Келемен заказал четыре чашки: для себя, Еромоша. Дюри Сипека и Шмидта. Ястер и Женгеллер в соседней комнате допрашивают Фекете и Долговича. Время от времени кто-нибудь из них подходит к Еромошу, шепчет ему что-то на ухо и снова уходит.
— До субботнего вечера — ни одной идеи! Не получалось ни так, ни этак. Я уж отсидел в кафе «Красавица Илонка» с двумя бабами, но ничего толкового не придумал.
И тут вваливается Шаму с компанией.
— Полная фамилия, адрес?…
— Не знаю, господин капитан, честно говорю, не знаю. Шаму, все его так зовут. Рыжий, веснушчатый, толстый. Отпивается в театре на улице Лютера. В ту ночь, когда я «распечатал» машину с японским объективом и ехал по проспекту Иштенхеди, он стоял у Южного вокзала. Я остановился, предложил: «Садись, подброшу, Шаму». По пути он все разглядывал фотоаппарат и объектив. В кафе, смотрю, он кивнул мне головой, пригласил выйти. Мы вышли на улицу, не одеваясь. «Ну как, удалось загнать эти штуковины?» — спрашивает. Я стреляный воробей и не люблю, когда плюют в мою тарелку. Говорю: «Тебе-то, какое дело?» Но он, тоже соображает: «Есть покупатель».

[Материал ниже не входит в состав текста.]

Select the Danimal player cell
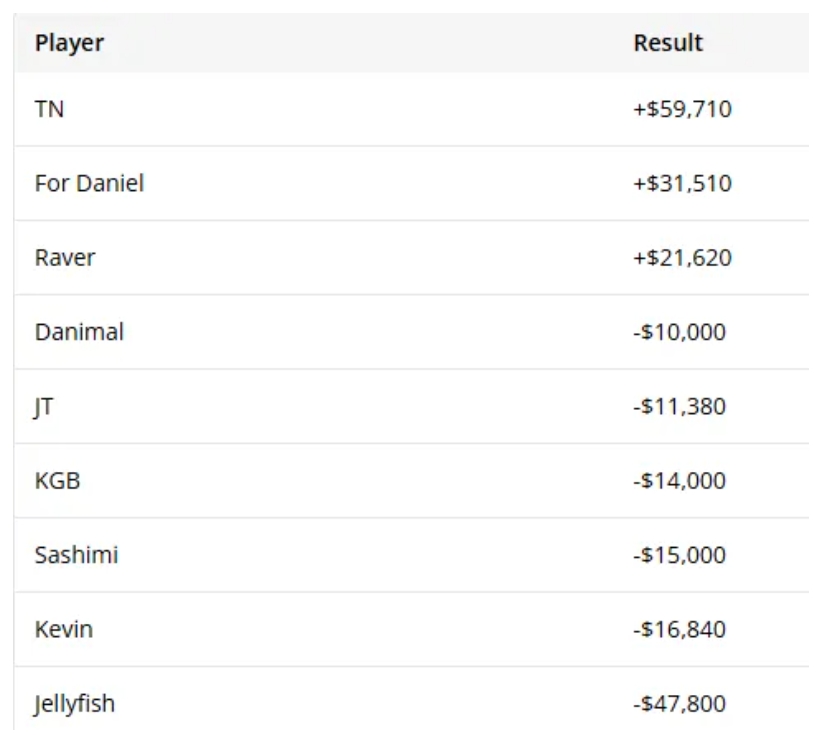 point(79,332)
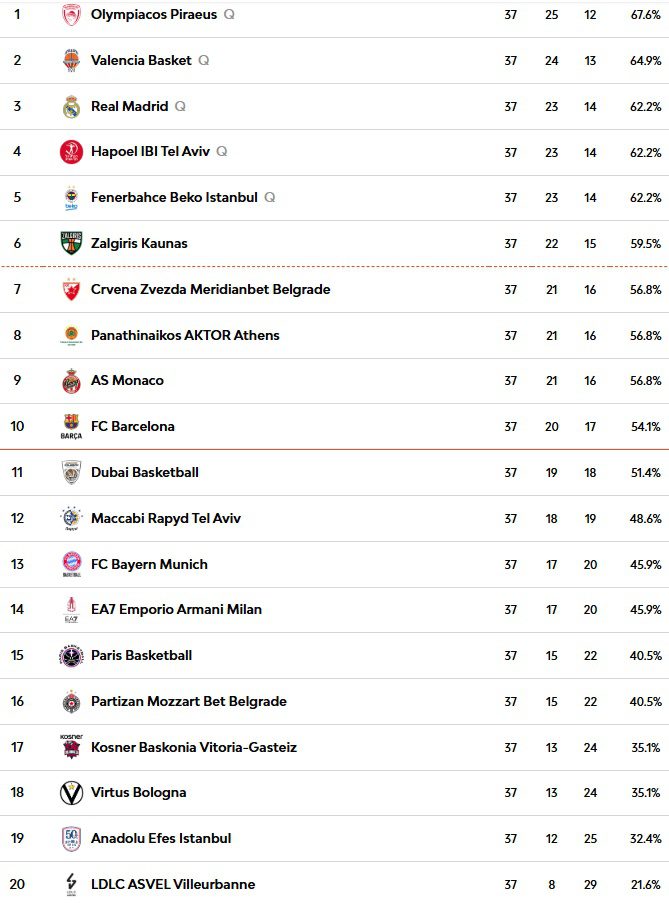Click the Real Madrid crest icon
This screenshot has height=903, width=669.
(71, 107)
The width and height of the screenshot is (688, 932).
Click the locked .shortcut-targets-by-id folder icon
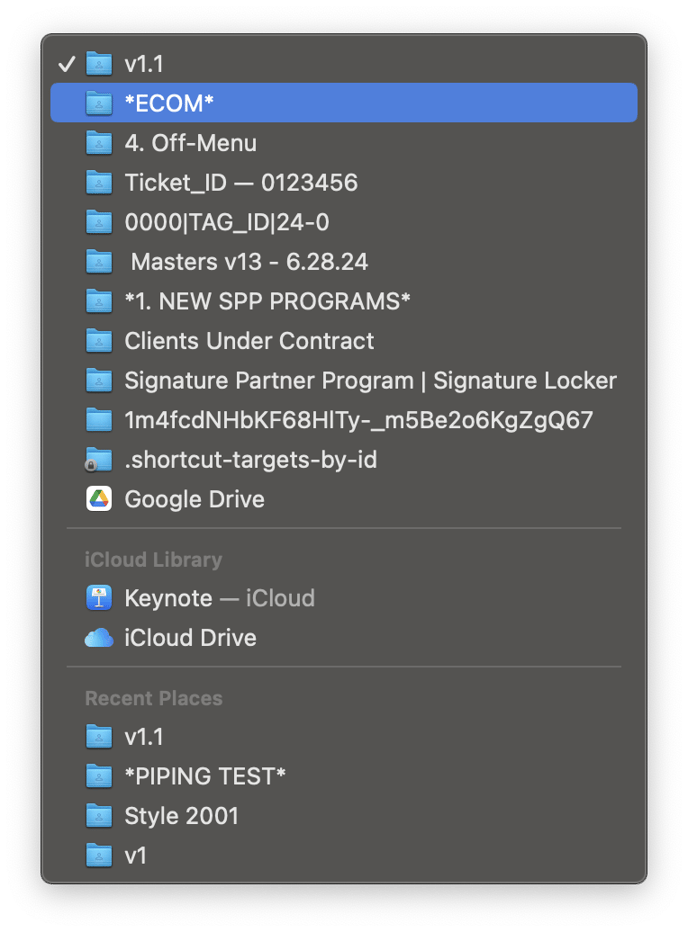point(98,460)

Я не спешу. Вижу, он явно хочет заработать, и это меня успокаивает. «Говори его цену». — «Три за аппарат, семь за объектив — десять. Из них две мне и одну клиенту. Футболисту. Завтра он на неделю выезжает за кордон, может вывезти»,— отвечает Шаму. Аппарат я сбагрил Фреди за тысячу, а за объектив он, морда, дал мне пять рваных. Футболисты — народ надежный, легко вывозят, таможенники у них не шуруют. «Объектив есть. На улице Ваци ему цена двенадцать тысяч». Шаму соображает: «Не знаю, возьмет ли без аппарата. Ну ладно, приноси в театр как-нибудь после обеда. Если возьмет, поладим». Видите, господин капитан, выкладываюсь перед вами, как перед родной матушкой. Все это мелочи. Но Шоммера я не хотел кончить, ей-богу, не хотел.
— Фамилия футболиста?
— Черт его знает, господин капитан, я и не спросил. Я болельщик «Фради», а «Фради» наверняка не поедет этой зимой за кордон. Стал бы я скрывать фамилию футболиста из другой команды! Не знаю.
— Продолжай.
— У меня еще оставалось семьсот форинтов. После обеда в воскресенье я взял деньги и пошел к Фреди. Звоню, он открывает дверь в халате, босиком. «Что это значит, Антал? — спрашивает.— Мы же договорились на среду. Я не один, у меня дама в ванной.Ты же можешь погореть». Вижу, с ним говорить бесполезно, и я чуть не умоляю его: «фреди, у меня есть покупатель, берет объектив за семь тысяч. Вот твои пятьсот, верни мне объектив. Я обещаю тебе другой, и с этого ты получишь проценты. Отдай объектив, Фреди». Но говорить с этим дерьмом было бесполезно. «Иди ты к черту,— бросил он,— объектив и мне нужен. В среду встретимся и договоримся. А теперь испаряйся. Привет». И он перед самым моим носом захлопнул дверь. Ну скажите, господин капитан, разве я не все сделал для Фреди?
— Ты его убил.
— Я не убивал его, ей-богу, не убивал. Я только хотел взять обратно объектив. Поверьте, господин капитан, я не убивал его.
Шмидт плачет. Плачет, повизгивая и всхлипывая. Плечи у него вздрагивают, рот искажен. Потом он поднимает голову, достает носовой платок, сморкается, вытирает глаза.